____ Materials provided

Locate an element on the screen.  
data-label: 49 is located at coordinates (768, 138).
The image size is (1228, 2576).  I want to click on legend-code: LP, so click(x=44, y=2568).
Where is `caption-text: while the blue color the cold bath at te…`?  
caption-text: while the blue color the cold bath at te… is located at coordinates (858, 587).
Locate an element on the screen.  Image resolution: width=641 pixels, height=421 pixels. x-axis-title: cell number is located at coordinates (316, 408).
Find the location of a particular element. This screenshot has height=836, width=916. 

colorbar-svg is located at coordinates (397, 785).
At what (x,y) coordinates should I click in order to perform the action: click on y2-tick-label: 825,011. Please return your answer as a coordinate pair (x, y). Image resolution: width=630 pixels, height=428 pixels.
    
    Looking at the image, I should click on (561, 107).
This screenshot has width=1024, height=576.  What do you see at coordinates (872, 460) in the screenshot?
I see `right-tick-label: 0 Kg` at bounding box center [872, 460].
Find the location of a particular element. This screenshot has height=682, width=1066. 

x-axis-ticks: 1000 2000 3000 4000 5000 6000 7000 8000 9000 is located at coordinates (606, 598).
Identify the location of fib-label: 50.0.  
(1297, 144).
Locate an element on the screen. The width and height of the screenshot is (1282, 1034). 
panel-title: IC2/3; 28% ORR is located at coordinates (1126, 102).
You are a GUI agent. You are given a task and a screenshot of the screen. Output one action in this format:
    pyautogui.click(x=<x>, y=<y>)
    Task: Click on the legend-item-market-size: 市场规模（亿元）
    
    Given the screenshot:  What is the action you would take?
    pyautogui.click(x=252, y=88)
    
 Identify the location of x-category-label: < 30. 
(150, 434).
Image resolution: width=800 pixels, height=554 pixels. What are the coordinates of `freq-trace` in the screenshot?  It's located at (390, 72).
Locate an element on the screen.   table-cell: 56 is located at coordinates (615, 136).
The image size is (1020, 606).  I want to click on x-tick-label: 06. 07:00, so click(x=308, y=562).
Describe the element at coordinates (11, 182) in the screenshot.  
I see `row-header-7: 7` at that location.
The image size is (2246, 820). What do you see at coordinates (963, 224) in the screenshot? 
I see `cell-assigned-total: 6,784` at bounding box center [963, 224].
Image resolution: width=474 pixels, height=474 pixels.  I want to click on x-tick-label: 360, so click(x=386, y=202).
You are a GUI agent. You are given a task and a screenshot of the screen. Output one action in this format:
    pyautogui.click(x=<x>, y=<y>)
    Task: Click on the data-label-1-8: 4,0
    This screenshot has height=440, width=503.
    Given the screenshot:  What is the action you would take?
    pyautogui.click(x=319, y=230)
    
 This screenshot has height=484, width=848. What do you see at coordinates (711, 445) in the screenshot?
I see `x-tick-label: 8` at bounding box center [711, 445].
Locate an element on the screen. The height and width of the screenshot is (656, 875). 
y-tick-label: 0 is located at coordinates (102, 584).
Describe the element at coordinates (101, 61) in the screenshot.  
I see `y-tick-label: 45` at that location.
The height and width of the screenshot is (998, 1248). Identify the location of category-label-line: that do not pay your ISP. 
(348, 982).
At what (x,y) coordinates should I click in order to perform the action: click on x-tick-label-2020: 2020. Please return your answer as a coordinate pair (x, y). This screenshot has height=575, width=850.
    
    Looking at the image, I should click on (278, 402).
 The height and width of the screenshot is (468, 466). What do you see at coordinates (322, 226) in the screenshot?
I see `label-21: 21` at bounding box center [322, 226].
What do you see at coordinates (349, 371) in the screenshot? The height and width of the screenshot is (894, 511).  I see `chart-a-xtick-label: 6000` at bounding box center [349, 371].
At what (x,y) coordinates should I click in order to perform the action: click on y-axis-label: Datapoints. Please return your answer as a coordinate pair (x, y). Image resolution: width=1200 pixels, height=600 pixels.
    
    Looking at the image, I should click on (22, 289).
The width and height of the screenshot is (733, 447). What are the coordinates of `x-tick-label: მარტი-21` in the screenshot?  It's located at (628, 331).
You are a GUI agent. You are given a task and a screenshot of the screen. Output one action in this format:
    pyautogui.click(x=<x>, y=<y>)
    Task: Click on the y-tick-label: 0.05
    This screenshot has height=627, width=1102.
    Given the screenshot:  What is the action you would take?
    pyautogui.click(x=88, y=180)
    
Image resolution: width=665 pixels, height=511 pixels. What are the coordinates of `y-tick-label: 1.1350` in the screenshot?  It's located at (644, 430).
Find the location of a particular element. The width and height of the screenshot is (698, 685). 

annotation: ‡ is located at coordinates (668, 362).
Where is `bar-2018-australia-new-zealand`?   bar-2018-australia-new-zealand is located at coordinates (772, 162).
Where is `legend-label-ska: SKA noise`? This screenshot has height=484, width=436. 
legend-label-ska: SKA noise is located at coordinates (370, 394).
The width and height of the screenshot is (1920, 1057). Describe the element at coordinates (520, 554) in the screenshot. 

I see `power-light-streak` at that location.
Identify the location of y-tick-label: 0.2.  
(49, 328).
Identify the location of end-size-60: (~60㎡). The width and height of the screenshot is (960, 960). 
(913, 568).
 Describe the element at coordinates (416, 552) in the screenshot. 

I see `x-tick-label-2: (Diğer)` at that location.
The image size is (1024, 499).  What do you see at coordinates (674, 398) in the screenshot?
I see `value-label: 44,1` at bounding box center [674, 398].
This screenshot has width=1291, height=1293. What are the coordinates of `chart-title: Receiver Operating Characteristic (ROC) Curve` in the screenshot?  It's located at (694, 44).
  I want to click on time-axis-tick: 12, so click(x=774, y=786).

________

* _Aim of the exercise_
Starting at the first line of the items above and stopping after the line that contains "coordinates (316, 408).", rewrite those lines as a numbered list, leaving out blank lines.

* _Answer to this task_
1. Locate an element on the screen.  
2. data-label: 49 is located at coordinates (768, 138).
3. The image size is (1228, 2576).  I want to click on legend-code: LP, so click(x=44, y=2568).
4. Where is `caption-text: while the blue color the cold bath at te…`?  
5. caption-text: while the blue color the cold bath at te… is located at coordinates (858, 587).
6. Locate an element on the screen.  Image resolution: width=641 pixels, height=421 pixels. x-axis-title: cell number is located at coordinates (316, 408).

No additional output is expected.